Please copy, word for word, the records from the line with "The image size is (564, 396)." up to and including the line with "Action: [443, 33]". Leave out the pictures.

## EXCERPTED RECORDS:
____

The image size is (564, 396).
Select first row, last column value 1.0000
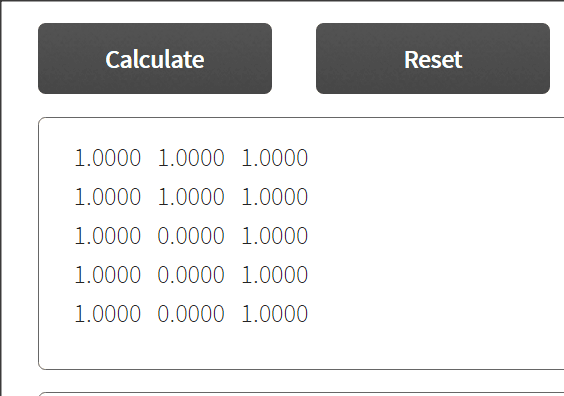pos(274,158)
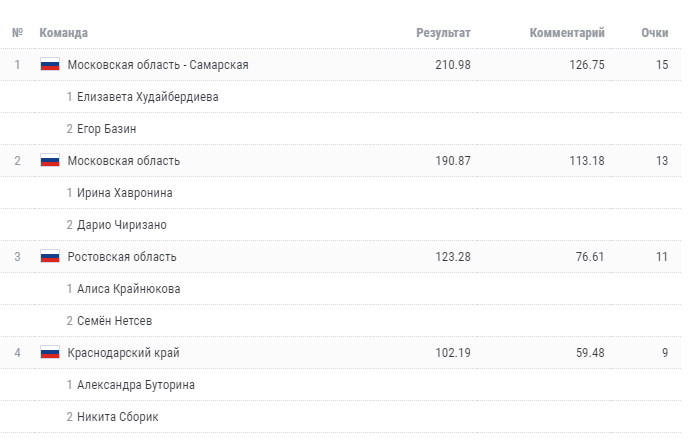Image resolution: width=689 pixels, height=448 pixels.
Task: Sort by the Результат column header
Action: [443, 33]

____

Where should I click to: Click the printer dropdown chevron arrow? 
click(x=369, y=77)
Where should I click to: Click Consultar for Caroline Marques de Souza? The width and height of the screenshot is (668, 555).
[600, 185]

____

## REPLY:
The image size is (564, 396).
Select first row, last column value 1.0000
pos(274,158)
Image resolution: width=689 pixels, height=448 pixels.
Task: Sort by the Результат column header
Action: [443, 33]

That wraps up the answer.